Step 2: Training the Classification Models

For creating estimation and validation samples 70% went for estimation(training sample) and 30% of the entire dataset was saved for validation. For each model I have highlighted their significant predictor variables with their p-values.

Logistic Regression model Logistic regression model with Stepwise kept these predictor variables:

Account balance
Payment status
Purpose
Credit amount
Length of current employment
Instalment percent

Decision Tree model Decision Tree model found these predictor variables significant:

Account Balance
Value Savings Stocks
Duration of Credit in Months

Forest Model The Forest model found these predictor variables most significant:

Credit Amount
Age in years
Duration of credit in months
Account Balance

Boosted Model Our Boosted Model works with these predictor variables:

Credit amount
Account balance
Duration of credit in months
Payment status of previous credit

Step 3: Model accuracy comparison against validation set

Model accuracy comparison report tells us the overall accuracy for Logistic Regression model was 75%, Decision Tree model 75%, Forest model 80% and Boosted model 78%.

The Regression and the Decision Tree models predicted a lot of creditworthy applicants as non-creditworthy.
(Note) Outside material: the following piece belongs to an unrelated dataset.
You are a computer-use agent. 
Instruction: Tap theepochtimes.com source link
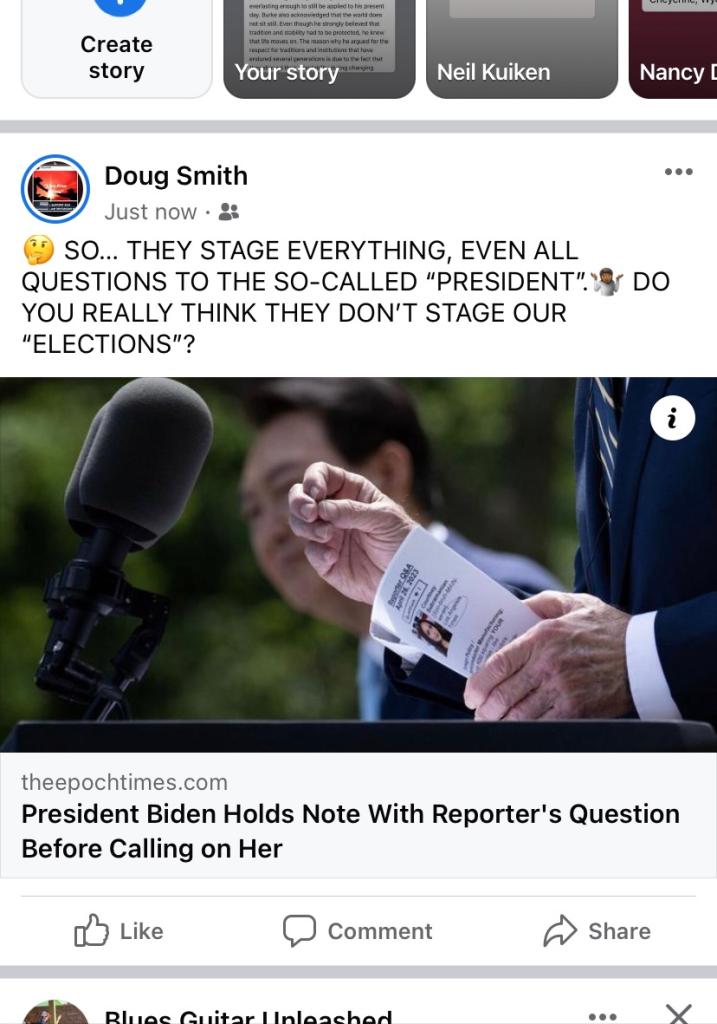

Those two models are predicting the creditworthy applicants with more accuracy compared to the non-creditworthy. We can see that the Positive Predictive value (PPV, also called Precision) is higher than the Negative Predictive Value (NPV) which suggests that the models are biased towards creditworthy applicants which is understandable since our data set is biased - having a lot more creditworthy than non-creditworthy applicants.

Decision tree and regression model both: PPV 79%, NPV 60%.
Boosted model: PPV 77%, NPV 80%.
Forest model: PPV 80%, NPV 83%.

The PPV and NPV are almost equal in Boosted and Forest models - suggesting lack of bias.
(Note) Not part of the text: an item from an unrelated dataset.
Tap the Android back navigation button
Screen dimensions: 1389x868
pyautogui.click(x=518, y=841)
Step 4: Choosing the best model

I chose to use our Forest model to predict loan worthy customers taking into account its highest overall accuracy compared to other models and its high F1 score, which looks for the bias in prediciting “Creditworthy” or “Non-Creditworthy” and calculates a single score: the higher the score, the better. Our Forest model’s overall accuracy is 80%, F1 87%.

PPV = True Positives / ( True Positives + False Positives ) = 101/ (101 + 26) = 0.8
NPV = True Negatives / ( True Negatives + False Negatives) = 19 / ( 19 + 4) = 0.83
ACC = (TP + TN) / (P + N) = (101 + 19) / (127 + 23) = 0.8
F1 = 2TP / (2TP + FP + FN) = 2x101/ (2x101 + 26 + 4) = 0.87

In the ROC curve we see our Forest model with orange line being the highest in graph of all models – meaning that we are getting a higher rate of true positive rates vs. false positives rates. We are looking for a high rate of true positive vs. true negative rates because we do not want to extend loans to people who are not creditworthy. Classifiers that get curves closer to the top-left corner indicate a better performance.

Our Forest model’s AUC is 0.73 it means there is 73% chance that model will be able to distinguish between positive class and negative class.